ACTION ITEM
Below is a block of entries; repeat exactly the lines starting at the line that contains "Task: Click the 济南市城市管理局 site title" and ending at the line that contains "Download the Android开发工具包", both included.

** EXTRACTED MATERIAL follows **

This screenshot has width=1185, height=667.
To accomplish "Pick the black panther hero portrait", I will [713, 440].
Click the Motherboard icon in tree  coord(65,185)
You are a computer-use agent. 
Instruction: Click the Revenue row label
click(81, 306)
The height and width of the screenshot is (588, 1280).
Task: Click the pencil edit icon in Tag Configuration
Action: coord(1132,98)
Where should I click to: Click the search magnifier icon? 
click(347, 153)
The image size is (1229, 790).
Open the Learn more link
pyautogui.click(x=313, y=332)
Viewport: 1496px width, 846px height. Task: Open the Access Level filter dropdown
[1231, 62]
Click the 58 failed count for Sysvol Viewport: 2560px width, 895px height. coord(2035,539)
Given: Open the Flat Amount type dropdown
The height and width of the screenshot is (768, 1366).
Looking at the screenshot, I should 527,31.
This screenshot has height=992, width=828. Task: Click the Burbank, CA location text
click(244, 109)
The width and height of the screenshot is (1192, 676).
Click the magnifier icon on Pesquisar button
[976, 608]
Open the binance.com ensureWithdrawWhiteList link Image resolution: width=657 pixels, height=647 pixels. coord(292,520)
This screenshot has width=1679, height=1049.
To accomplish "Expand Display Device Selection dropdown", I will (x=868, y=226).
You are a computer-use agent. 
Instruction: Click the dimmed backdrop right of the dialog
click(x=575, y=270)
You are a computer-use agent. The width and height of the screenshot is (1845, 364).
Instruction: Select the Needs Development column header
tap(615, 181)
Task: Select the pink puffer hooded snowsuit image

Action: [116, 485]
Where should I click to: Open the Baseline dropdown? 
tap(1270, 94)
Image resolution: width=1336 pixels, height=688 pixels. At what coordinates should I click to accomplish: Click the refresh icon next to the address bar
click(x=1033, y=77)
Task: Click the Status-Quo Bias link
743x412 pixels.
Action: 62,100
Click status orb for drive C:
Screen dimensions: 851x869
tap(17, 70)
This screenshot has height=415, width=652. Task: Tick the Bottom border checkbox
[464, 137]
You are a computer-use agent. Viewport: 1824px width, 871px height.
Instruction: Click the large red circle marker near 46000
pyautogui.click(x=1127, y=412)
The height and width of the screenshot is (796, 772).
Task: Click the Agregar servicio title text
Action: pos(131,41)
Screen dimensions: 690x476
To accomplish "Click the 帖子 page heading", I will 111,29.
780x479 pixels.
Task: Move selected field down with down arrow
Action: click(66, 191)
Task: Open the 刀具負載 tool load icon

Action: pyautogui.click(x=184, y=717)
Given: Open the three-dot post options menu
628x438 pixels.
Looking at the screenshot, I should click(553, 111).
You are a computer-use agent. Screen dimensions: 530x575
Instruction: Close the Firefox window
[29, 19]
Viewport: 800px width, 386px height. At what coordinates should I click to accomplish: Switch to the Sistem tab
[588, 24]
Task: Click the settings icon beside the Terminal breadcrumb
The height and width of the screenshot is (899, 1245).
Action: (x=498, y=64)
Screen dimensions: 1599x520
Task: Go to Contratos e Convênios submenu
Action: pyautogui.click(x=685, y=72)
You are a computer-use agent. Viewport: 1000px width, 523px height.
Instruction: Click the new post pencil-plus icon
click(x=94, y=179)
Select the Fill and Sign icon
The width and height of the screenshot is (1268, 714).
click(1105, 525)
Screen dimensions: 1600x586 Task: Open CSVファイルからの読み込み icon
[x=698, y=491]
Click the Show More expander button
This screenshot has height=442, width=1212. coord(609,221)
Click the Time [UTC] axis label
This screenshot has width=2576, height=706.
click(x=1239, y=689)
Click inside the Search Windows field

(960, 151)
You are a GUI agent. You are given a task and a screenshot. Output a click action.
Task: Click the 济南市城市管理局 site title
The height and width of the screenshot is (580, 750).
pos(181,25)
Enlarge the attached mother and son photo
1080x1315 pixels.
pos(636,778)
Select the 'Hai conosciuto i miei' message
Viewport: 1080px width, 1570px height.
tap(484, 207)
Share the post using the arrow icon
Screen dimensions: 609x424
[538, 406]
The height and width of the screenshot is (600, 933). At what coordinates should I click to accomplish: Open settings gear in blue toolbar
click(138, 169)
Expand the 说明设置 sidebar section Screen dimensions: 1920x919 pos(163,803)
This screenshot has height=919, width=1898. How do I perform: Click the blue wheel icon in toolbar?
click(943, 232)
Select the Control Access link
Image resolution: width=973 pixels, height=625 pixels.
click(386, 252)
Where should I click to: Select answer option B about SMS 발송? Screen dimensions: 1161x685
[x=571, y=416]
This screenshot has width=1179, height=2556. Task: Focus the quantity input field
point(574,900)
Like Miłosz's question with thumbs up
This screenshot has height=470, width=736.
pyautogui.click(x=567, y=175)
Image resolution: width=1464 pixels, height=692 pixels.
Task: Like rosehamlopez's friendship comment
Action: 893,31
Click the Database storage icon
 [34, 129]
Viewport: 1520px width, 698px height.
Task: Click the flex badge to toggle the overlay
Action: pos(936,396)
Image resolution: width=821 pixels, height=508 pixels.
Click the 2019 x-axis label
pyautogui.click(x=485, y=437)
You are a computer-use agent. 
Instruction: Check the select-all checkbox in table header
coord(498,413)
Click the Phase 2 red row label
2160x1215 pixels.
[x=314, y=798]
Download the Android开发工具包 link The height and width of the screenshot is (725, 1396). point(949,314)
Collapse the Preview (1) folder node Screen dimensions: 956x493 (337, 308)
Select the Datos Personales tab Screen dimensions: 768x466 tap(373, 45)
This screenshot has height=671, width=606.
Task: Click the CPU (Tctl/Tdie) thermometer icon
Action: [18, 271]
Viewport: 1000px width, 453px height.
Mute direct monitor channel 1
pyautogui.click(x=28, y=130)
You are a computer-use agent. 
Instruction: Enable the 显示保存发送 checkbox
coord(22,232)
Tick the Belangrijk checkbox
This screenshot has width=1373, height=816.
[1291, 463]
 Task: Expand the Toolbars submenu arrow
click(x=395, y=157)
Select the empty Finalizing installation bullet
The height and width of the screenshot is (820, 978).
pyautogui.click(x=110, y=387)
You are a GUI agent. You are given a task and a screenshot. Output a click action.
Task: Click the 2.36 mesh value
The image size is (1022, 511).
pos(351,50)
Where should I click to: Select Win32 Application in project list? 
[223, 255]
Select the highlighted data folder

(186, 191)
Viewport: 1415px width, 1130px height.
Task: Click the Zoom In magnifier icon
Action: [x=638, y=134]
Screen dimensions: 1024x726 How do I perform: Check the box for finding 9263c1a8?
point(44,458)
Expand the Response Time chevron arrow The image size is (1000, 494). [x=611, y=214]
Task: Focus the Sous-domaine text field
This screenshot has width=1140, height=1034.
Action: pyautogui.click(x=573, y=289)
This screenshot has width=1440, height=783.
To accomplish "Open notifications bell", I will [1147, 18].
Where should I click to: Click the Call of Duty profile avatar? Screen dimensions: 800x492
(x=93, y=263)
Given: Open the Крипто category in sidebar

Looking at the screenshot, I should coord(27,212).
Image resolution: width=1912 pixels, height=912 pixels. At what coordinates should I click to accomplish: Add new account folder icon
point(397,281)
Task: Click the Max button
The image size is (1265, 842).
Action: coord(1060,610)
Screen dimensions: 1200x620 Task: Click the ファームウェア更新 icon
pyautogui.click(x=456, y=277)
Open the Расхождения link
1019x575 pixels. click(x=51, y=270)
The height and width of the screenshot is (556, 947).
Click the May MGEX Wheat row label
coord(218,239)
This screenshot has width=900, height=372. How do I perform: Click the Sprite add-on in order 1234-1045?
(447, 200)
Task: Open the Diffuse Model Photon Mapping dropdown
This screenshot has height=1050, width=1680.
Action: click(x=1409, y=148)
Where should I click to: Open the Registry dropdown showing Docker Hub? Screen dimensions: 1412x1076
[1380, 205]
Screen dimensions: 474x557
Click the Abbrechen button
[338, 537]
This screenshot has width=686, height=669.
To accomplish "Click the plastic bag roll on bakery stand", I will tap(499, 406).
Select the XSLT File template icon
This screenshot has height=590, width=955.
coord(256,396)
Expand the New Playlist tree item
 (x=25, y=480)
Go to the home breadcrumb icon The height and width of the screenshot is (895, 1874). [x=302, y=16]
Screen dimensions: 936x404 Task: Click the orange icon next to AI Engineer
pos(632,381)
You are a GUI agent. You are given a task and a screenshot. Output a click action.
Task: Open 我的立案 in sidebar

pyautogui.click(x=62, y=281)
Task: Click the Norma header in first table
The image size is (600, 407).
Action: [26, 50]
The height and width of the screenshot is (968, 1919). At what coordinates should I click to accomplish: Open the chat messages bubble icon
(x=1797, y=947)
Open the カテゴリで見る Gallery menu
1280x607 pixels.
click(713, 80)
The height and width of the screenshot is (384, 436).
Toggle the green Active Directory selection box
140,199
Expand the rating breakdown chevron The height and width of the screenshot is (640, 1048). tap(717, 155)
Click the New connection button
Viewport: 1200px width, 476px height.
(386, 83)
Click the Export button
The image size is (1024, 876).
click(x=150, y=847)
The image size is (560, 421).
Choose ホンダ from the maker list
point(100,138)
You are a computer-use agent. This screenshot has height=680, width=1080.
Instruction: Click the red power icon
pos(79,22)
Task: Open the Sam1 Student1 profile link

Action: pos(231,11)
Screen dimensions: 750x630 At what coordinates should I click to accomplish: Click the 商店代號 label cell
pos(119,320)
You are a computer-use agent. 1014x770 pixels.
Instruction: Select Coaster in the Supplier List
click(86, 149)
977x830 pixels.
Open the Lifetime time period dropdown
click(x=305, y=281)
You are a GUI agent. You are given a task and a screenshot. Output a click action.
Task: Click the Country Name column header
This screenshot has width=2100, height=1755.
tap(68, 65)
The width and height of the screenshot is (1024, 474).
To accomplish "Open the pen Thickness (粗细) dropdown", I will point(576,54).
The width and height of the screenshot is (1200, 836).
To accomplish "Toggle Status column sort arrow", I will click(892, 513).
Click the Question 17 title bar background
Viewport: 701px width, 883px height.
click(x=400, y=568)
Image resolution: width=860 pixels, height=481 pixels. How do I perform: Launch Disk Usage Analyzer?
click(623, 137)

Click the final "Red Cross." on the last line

** End of EXTRACTED MATERIAL **

ANSWER FOR THE TASK
Task: Click the 济南市城市管理局 site title
The height and width of the screenshot is (580, 750).
pos(181,25)
Enlarge the attached mother and son photo
1080x1315 pixels.
pos(636,778)
Select the 'Hai conosciuto i miei' message
Viewport: 1080px width, 1570px height.
tap(484, 207)
Share the post using the arrow icon
Screen dimensions: 609x424
[538, 406]
The height and width of the screenshot is (600, 933). At what coordinates should I click to accomplish: Open settings gear in blue toolbar
click(138, 169)
Expand the 说明设置 sidebar section Screen dimensions: 1920x919 pos(163,803)
This screenshot has height=919, width=1898. How do I perform: Click the blue wheel icon in toolbar?
click(943, 232)
Select the Control Access link
Image resolution: width=973 pixels, height=625 pixels.
click(386, 252)
Where should I click to: Select answer option B about SMS 발송? Screen dimensions: 1161x685
[x=571, y=416]
This screenshot has width=1179, height=2556. Task: Focus the quantity input field
point(574,900)
Like Miłosz's question with thumbs up
This screenshot has height=470, width=736.
pyautogui.click(x=567, y=175)
Image resolution: width=1464 pixels, height=692 pixels.
Task: Like rosehamlopez's friendship comment
Action: 893,31
Click the Database storage icon
 [34, 129]
Viewport: 1520px width, 698px height.
Task: Click the flex badge to toggle the overlay
Action: pos(936,396)
Image resolution: width=821 pixels, height=508 pixels.
Click the 2019 x-axis label
pyautogui.click(x=485, y=437)
You are a computer-use agent. 
Instruction: Check the select-all checkbox in table header
coord(498,413)
Click the Phase 2 red row label
2160x1215 pixels.
[x=314, y=798]
Download the Android开发工具包 link The height and width of the screenshot is (725, 1396). point(949,314)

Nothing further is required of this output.